## Requirement
Copy the records verbatim, from the line containing "Locate an element on the screen. The" through the line containing "dropdown: View is", inclusive, and omit the pictures.

══════════

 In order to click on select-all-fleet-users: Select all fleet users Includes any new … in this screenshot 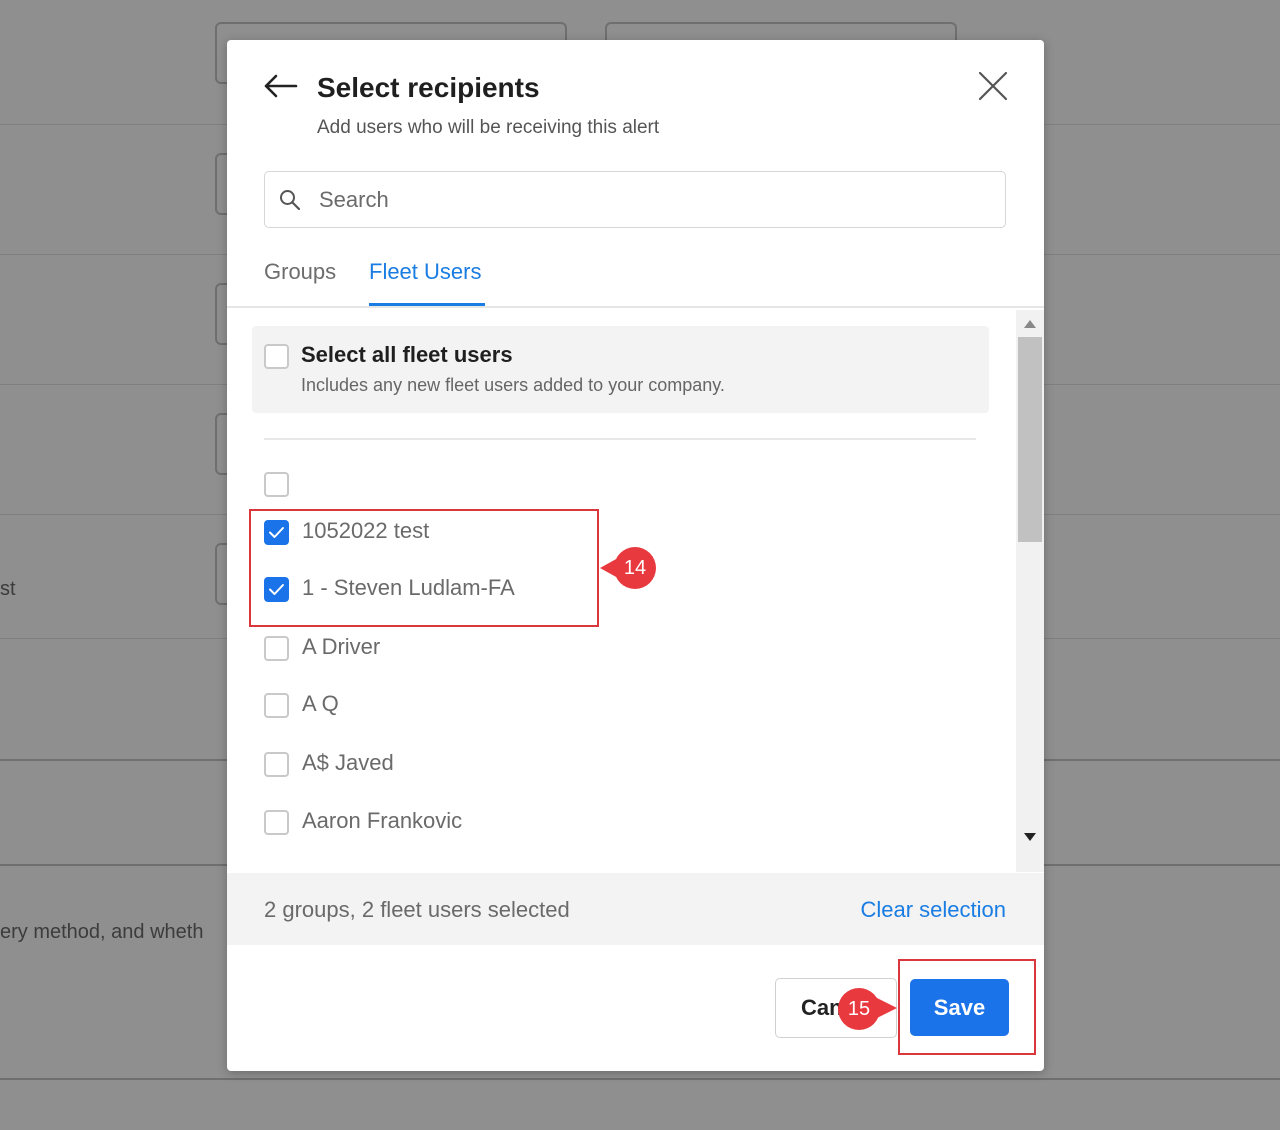, I will do `click(620, 370)`.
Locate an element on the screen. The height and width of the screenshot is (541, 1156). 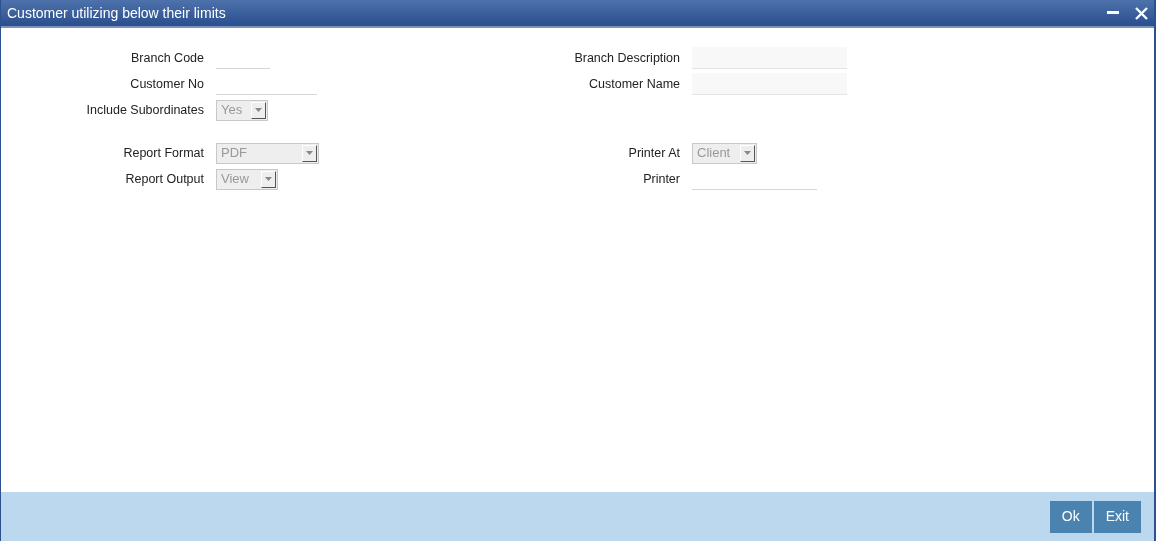
dropdown: View is located at coordinates (247, 179).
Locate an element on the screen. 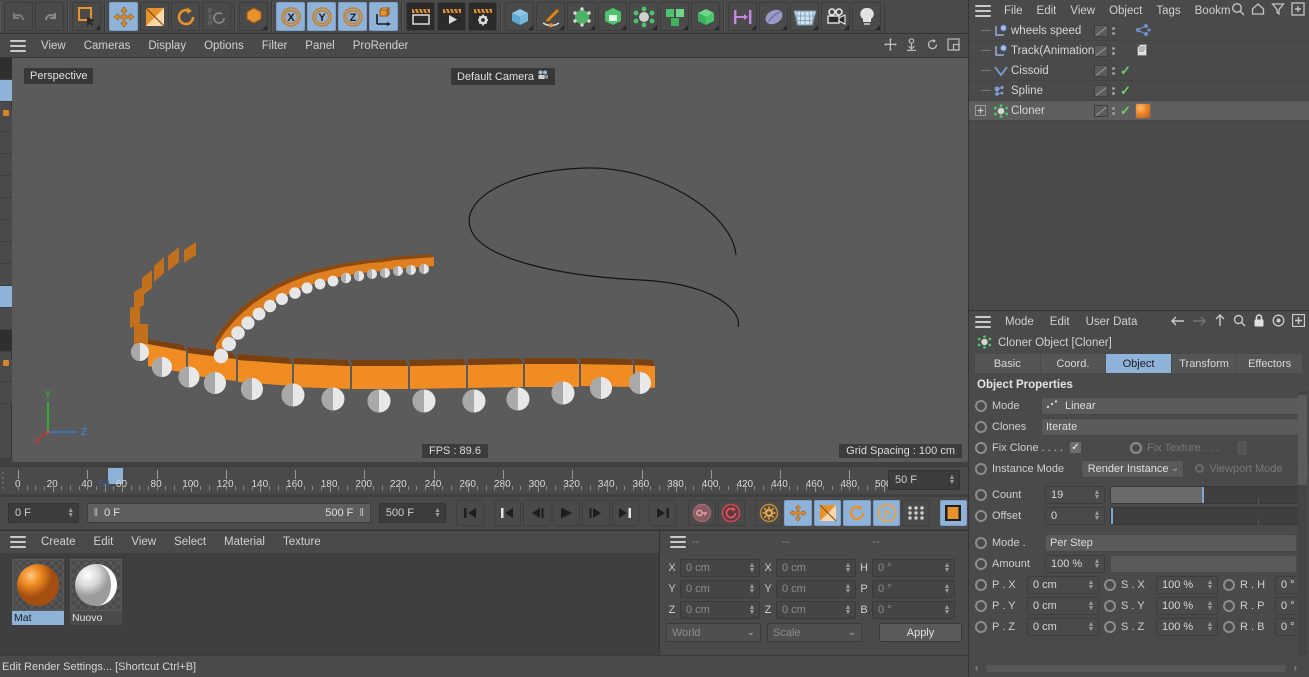 Image resolution: width=1309 pixels, height=677 pixels. object-row-cloner: Cloner ✓ is located at coordinates (1139, 111).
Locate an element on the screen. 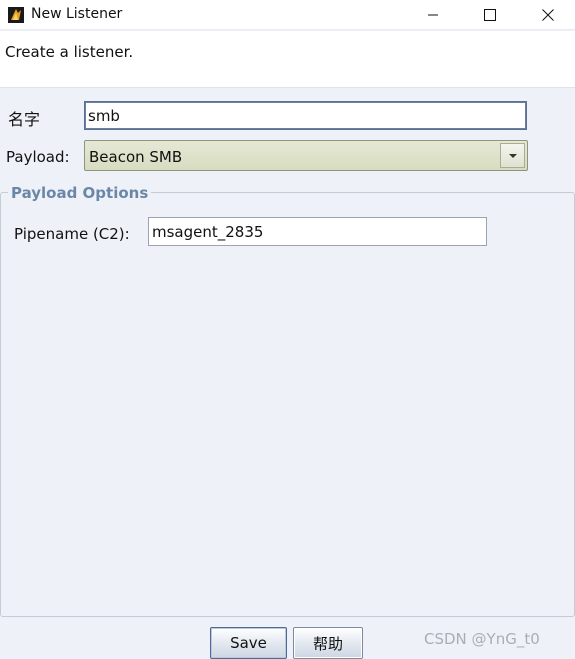 This screenshot has height=659, width=575. watermark-text: CSDN @YnG_t0 is located at coordinates (482, 639).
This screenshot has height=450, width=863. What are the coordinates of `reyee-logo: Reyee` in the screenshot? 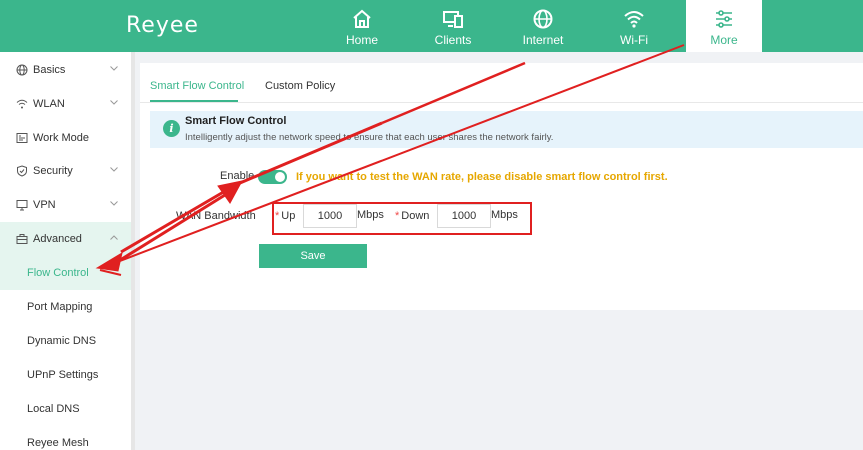 It's located at (162, 26).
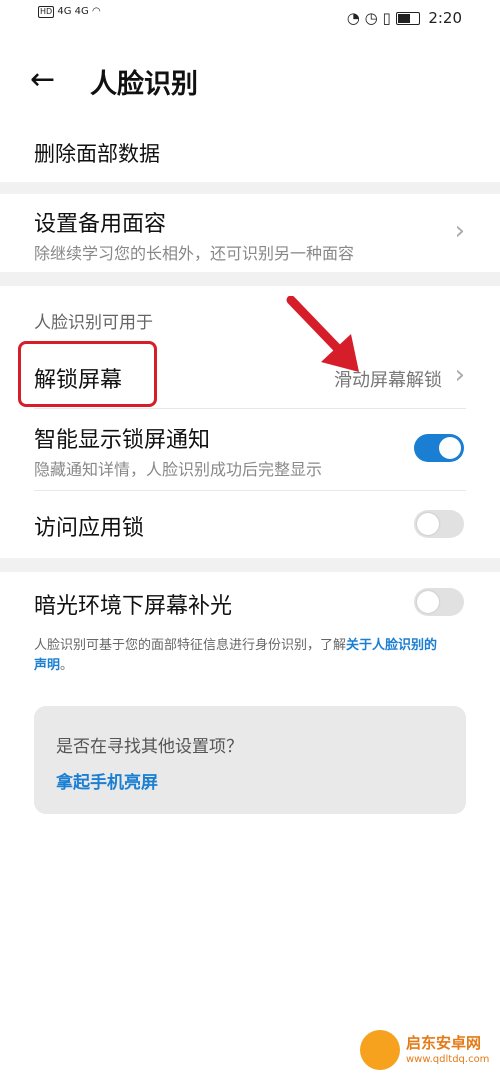 The height and width of the screenshot is (1092, 500). Describe the element at coordinates (122, 440) in the screenshot. I see `smart-notification-title: 智能显示锁屏通知` at that location.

══════════

## Task solution
Locate an element on the screen. The height and width of the screenshot is (541, 1156). 
dropdown: View is located at coordinates (247, 179).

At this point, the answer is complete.